*Source document*

Close Encounters of the Worst Kind: Melanoma on the Rise
In his first book, Melanoma: It Started with a Freckle, Jewish author David L. Stanley tells the story of his battle with melanoma. His humor comes through – yet he never minimizes the seriousness of this frightening disease. Stanley, a science teacher, is the son of a physician and the husband of a nurse, and he writes about the intricacies of human anatomy and biology in an understandable, engaging way. His descriptions of the interplay of skin muscles, capillaries, arteries and nerves are as engrossing as his description of his emotional state upon learning of the dreaded diagnosis of what he calls the “rat bastard” cancer.
David lived to tell his story because his melanoma was caught early. This book serves as a cautionary tale to help others do the same. A wise read at any time of year, it is especially timely now because May is Skin Cancer Awareness Month.
ReformJudaism.org: In your story, you candidly describe your anxiety and panic during visits to the doctor and when going for an MRI. How has revealing these parts of yourself affected your life and work?
David Stanley: The anxiety I felt when I had cancer has given me immense compassion for those who deal with anxiety on a daily basis. It also taught me a visceral truth: When you admit a “weakness,” you learn it’s not necessarily a weakness. It just is – and then you can own it. I set out to write a useful and honest book, and I worked hard to keep it 100% authentic. When you’re authentic, you connect with people on an intimate level. If you do that as an author, you truly connect with readers, and people will want to share your work. Writers, like any other performers, want people to like us.
You write, “Of the seven most common cancers in the U.S., melanoma is the only one whose incidence is growing.” Why is that?
The mortality rates for heart disease, stroke, and other cancers are falling, and more people are living longer. That opens the door for melanoma. The biggest cohort of melanoma is white men in their 50s. According to a meta-study done by JAMA Dermatology, there are now more new cases of skin cancer (not just melanoma) caused by commercial tanning than there are new cases of lung cancer caused by smoking.
And yet, the indoor tanning industry generates $5 billion annually. What do you tell people about the danger of tanning booths?
We’ve created a society where the only sexy skin is tan skin – and sexy sells. The tanning industry struck gold at just the right time, before awareness of skin cancer hit the mainstream. Because the dangers of tanning were generally ignored, there was no legislation and no informed consent; only a few states have age limits and/or parental consent requirements. But the skin cancers caused by tanning salons are every bit as real as the skin cancers caused by the sun; your skin can’t differentiate between the sources of UV radiation. The World Health Organization lists UV radiation as a Group 1 carcinogen, which means it causes cancer, just like plutonium, tobacco smoke, and benzene.
Your book includes personal reflections and conversations as you went through your surgeries. What was it like to look back at your terrifying ordeal this way?
The book grew out of blog posts I wrote 10 years ago, and because it was a few years after the fact, it wasn’t that tough to relive the events while I worked on the book. What was tough was narrating the audiobook. Just like a stage actor, you have to inhabit the character – dive right in and “own” that character – so my feelings resurfaced and became very real, complete with fear and sweats.
Your book really highlights your curiosity about and knowledge of science. Do you believe that God and faith have any role in science, medicine, and healing?

*Required work*
Copy everything from "And yet, the" down to "smoke, and benzene." in the melanoma interview, swapping "tanning booths" for "tanning beds".

*Exercise data*

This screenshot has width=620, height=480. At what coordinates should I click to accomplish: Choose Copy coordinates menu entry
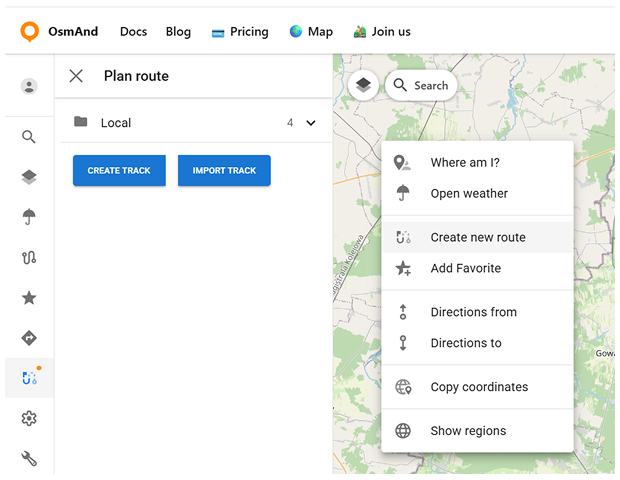[479, 387]
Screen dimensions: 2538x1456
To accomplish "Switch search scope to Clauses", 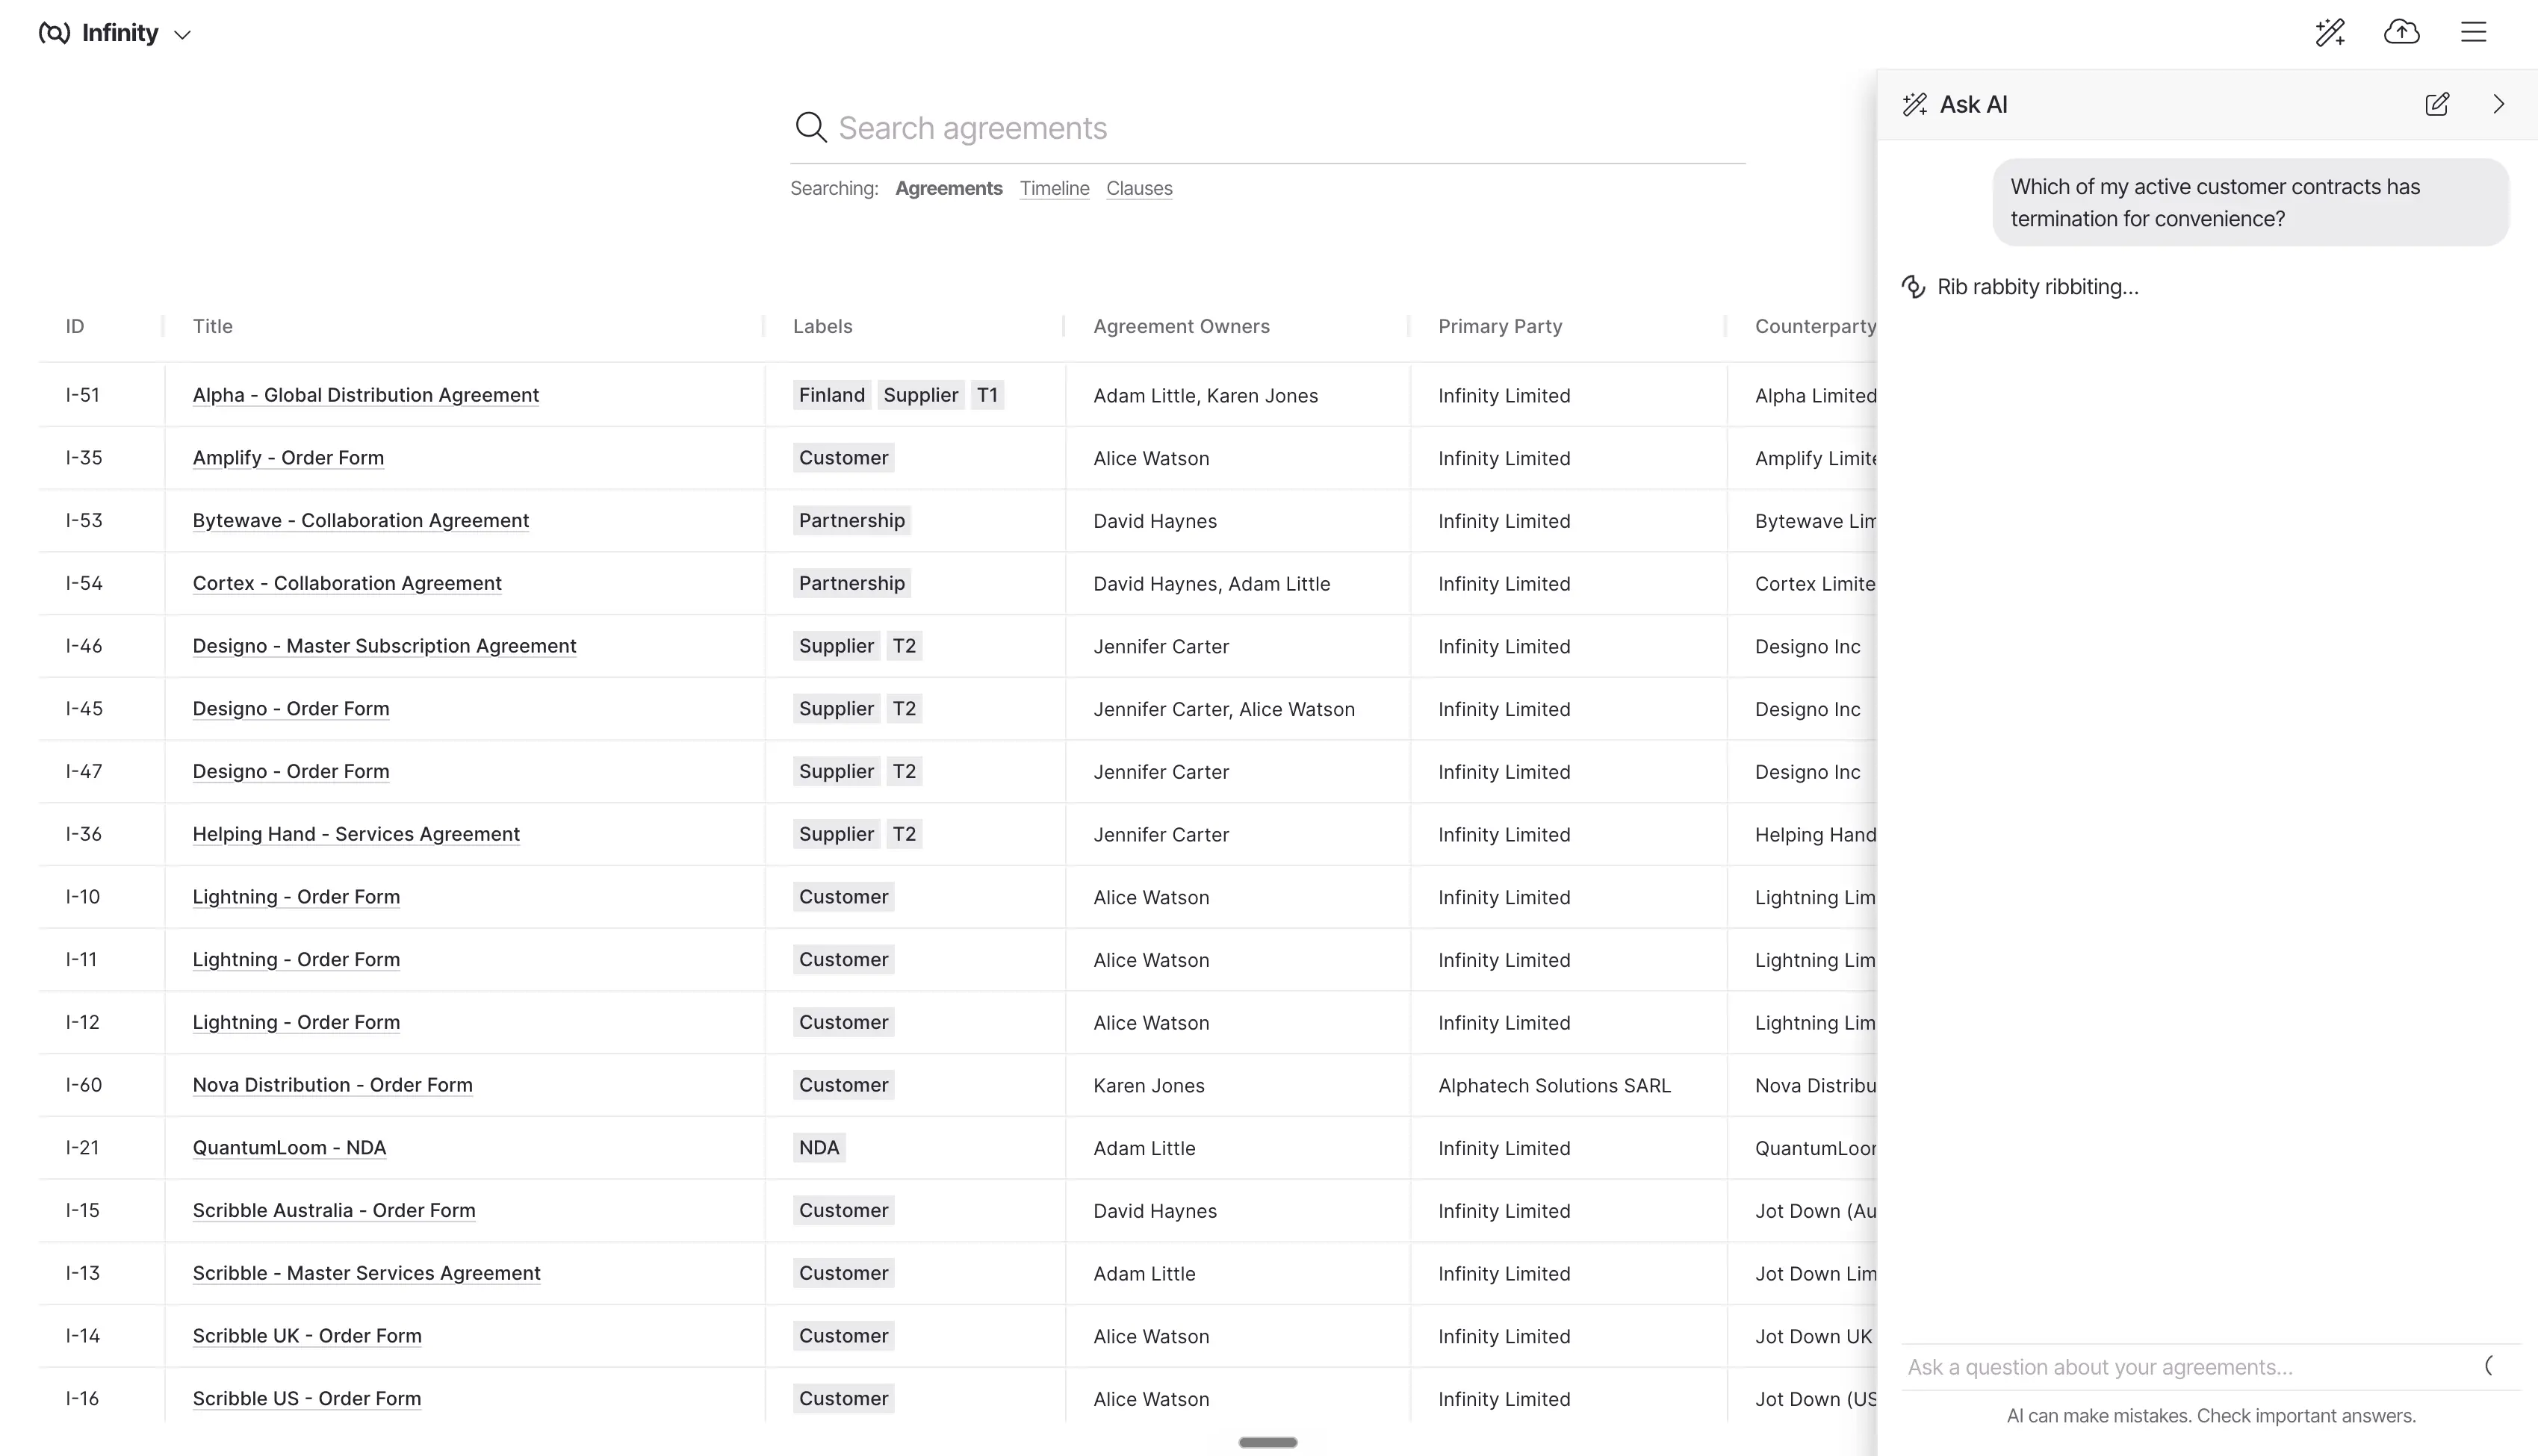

*Expected answer*
And yet, the indoor tanning industry generates $5 billion annually. What do you tell people about the danger of tanning beds?
We’ve created a society where the only sexy skin is tan skin – and sexy sells. The tanning industry struck gold at just the right time, before awareness of skin cancer hit the mainstream. Because the dangers of tanning were generally ignored, there was no legislation and no informed consent; only a few states have age limits and/or parental consent requirements. But the skin cancers caused by tanning salons are every bit as real as the skin cancers caused by the sun; your skin can’t differentiate between the sources of UV radiation. The World Health Organization lists UV radiation as a Group 1 carcinogen, which means it causes cancer, just like plutonium, tobacco smoke, and benzene.